Tuesday, July 26, 2016

Respecting the House that Slaves Built


FUCK!! FUCK!! FUCK!!

My friend and I had been comparing bad parenting stories, and, that particular time, she won. Her three year old daughter had been tooling around in her toddler car, leaning on the blissfully mute rubber horn and screaming the above noted expletive. My mortified friend apologized to witnesses as she rushed to demonstrate her firm parenting hand and demanded an explanation.

I'm pretending I'm you driving, Mom. 

Years later, when I no longer had to worry that my children would so unwittingly humiliate me in public, one of them -- I can't remember which, but presumably one of my daughters -- announced to me that when she grew up, she wanted to be a mom. A mom. 
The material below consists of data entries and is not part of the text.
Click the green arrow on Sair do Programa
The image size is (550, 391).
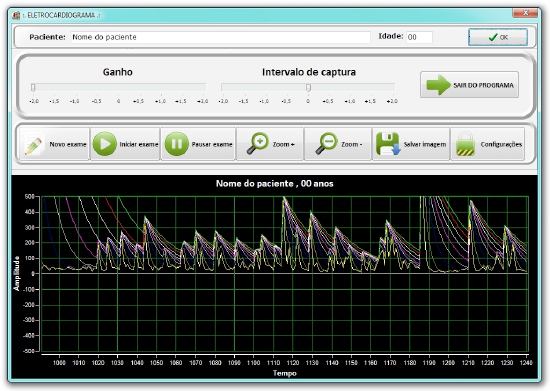(x=438, y=85)
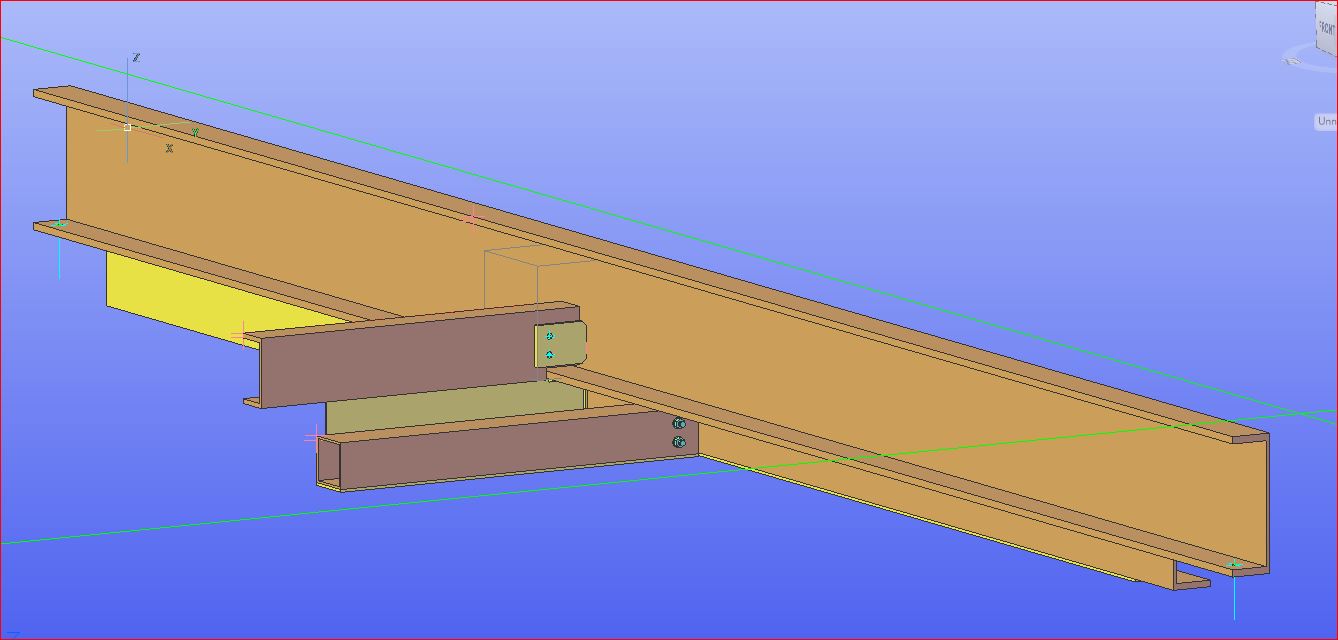Viewport: 1338px width, 640px height.
Task: Select the lower brown secondary beam web
Action: (x=500, y=447)
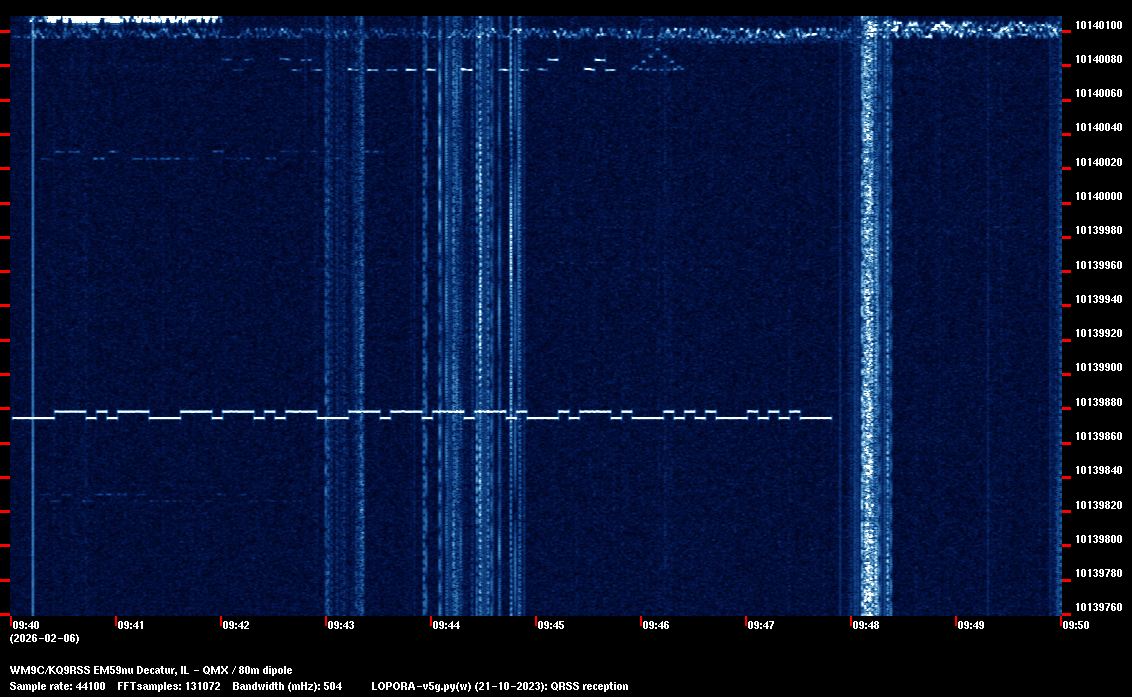Click the triangle-shaped signal trace near 09:46
1132x697 pixels.
658,62
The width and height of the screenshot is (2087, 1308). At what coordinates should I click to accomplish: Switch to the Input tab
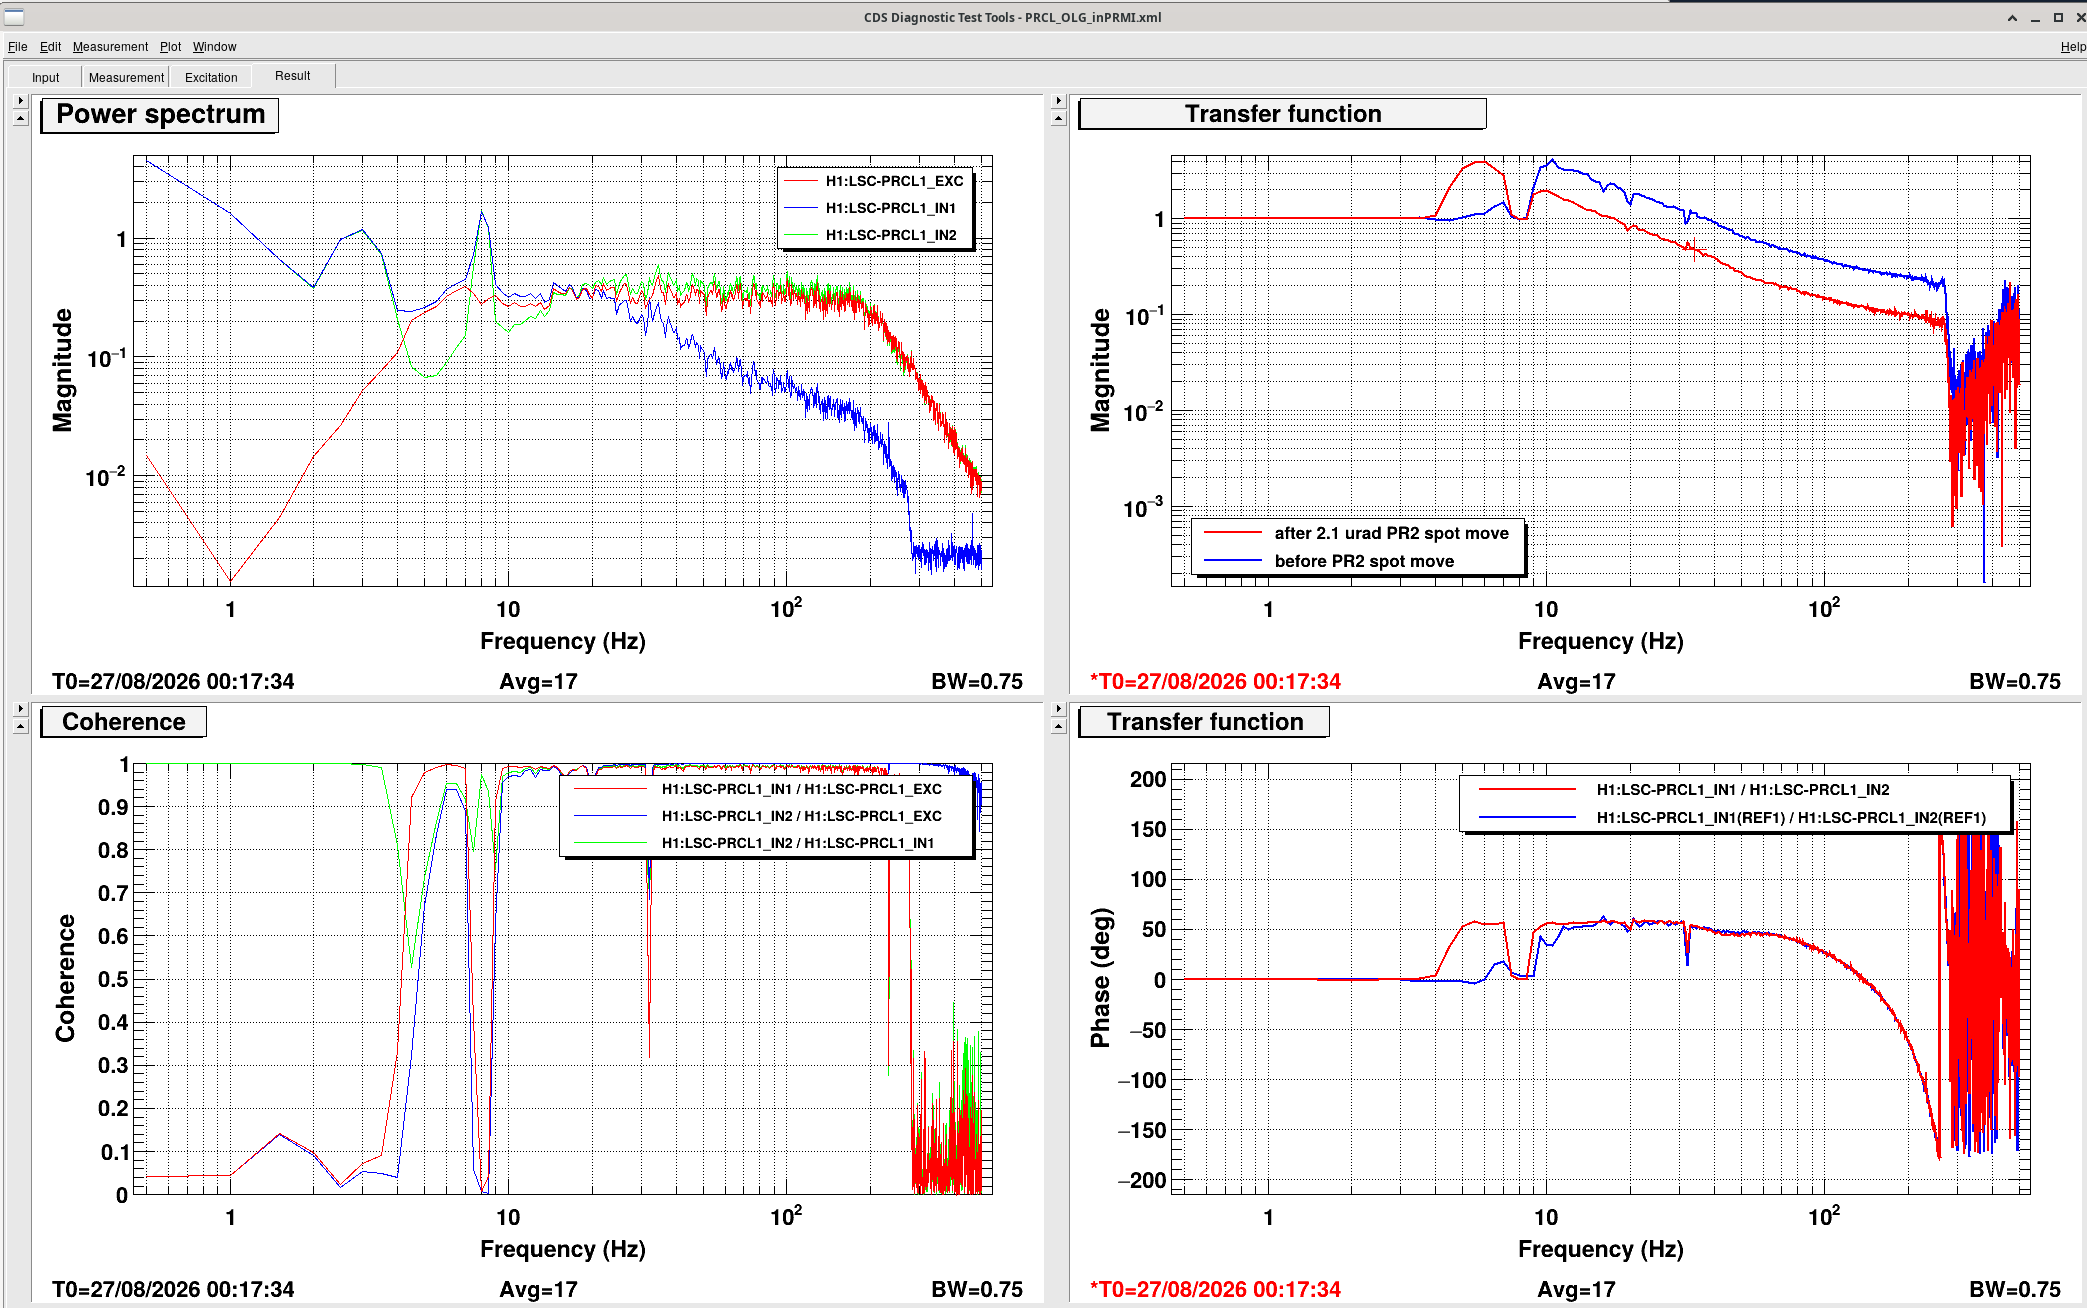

I took it as a compliment, though I was not quite sure why. I was still figuring out who I was back then, always with one foot in a downtown office and the other (along with most of my heart) at home with my children. No matter where I was, I feared making a mistake, although I felt far more able to control that at work, and far less fearful, there, of the consequences. Still, I was constantly changing hats, sitting in faculty meetings by day wondering why any of this mattered and sitting in PTO meetings by night wondering why I had abandoned those tiny reflections of myself just so I could weigh in on whether the school should offer chocolate milk for lunch. At home, I comforted myself with thoughts of going to work, where the odds of somebody giving me a pat on the back for a job well done were higher. (My bar was set very low.)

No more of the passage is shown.